> Exercise requirements
Starting with the line that has "You are a GUI" and finishing with the line that has "The image size is (1068, 1068).", set down each line below exactly. Pictures are not copied.

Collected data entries

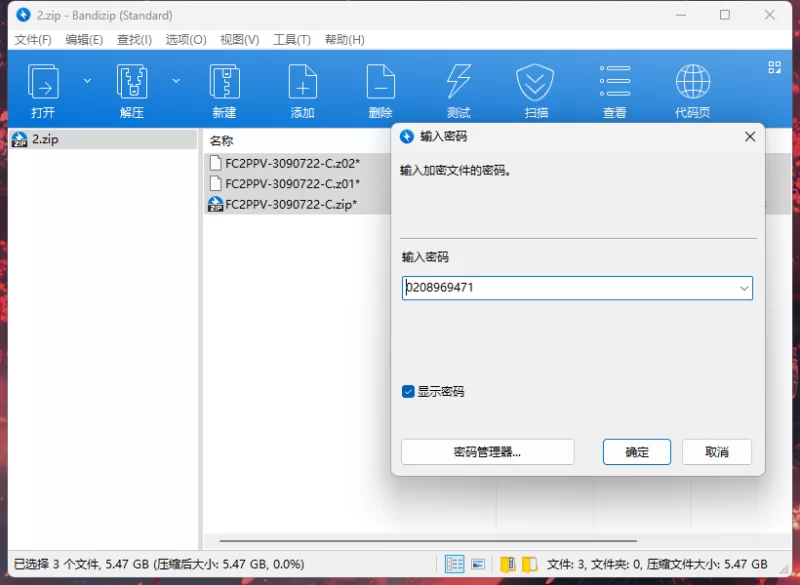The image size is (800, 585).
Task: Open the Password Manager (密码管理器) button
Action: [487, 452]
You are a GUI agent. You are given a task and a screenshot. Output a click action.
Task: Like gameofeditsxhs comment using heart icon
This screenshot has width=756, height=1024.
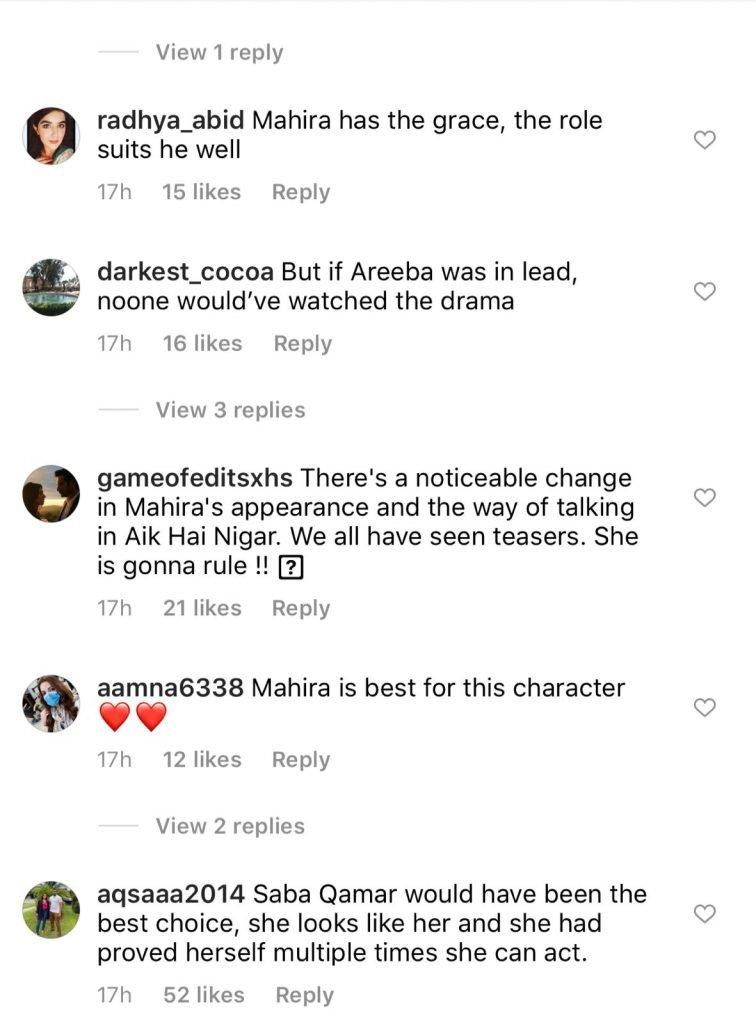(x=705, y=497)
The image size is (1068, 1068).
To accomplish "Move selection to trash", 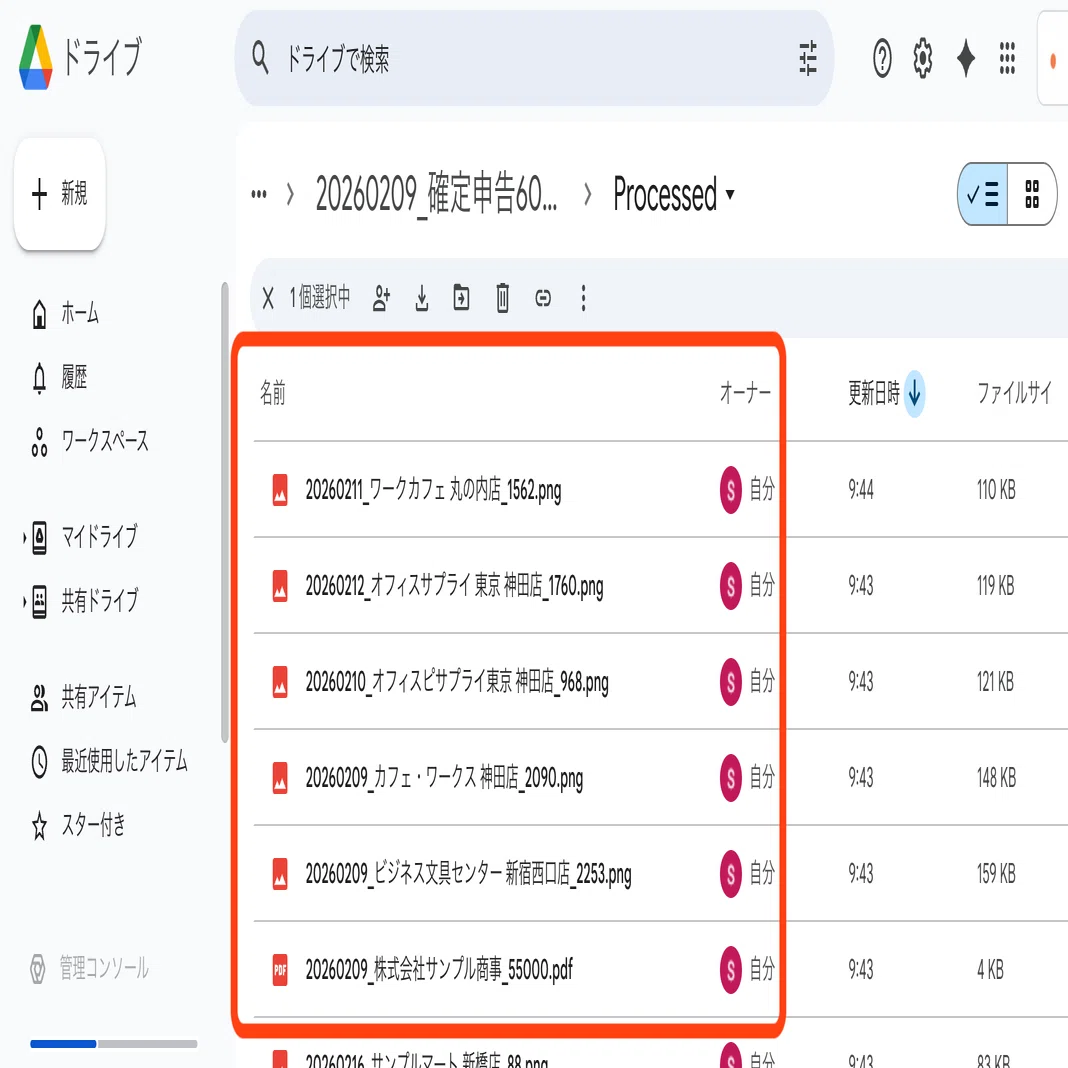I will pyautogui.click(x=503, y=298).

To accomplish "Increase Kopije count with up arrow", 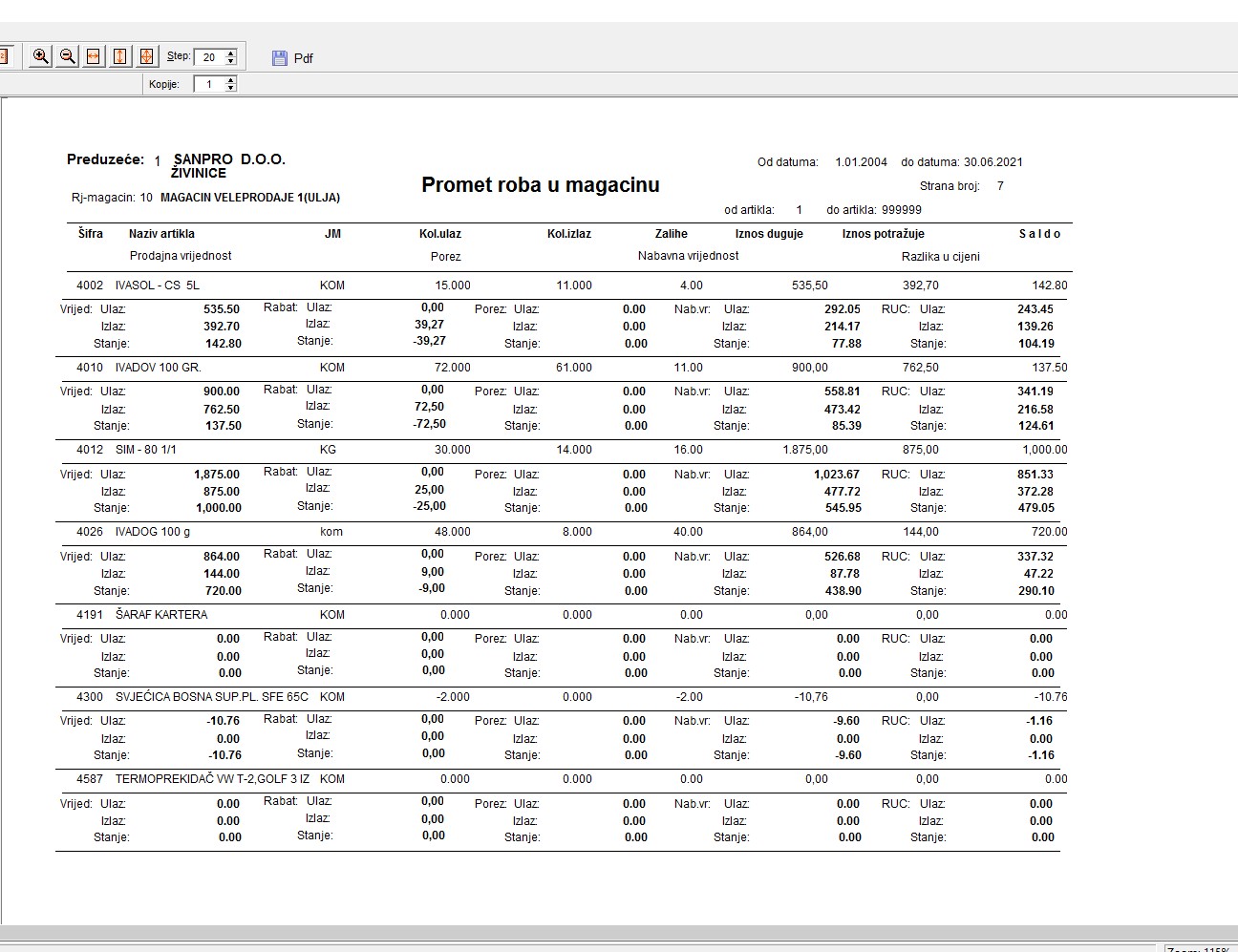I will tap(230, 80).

> Answer section
You are a GUI agent. You are given a task and a screenshot. Output a click action.
Task: Like gameofeditsxhs comment using heart icon
This screenshot has width=756, height=1024.
(x=705, y=497)
The image size is (1068, 1068).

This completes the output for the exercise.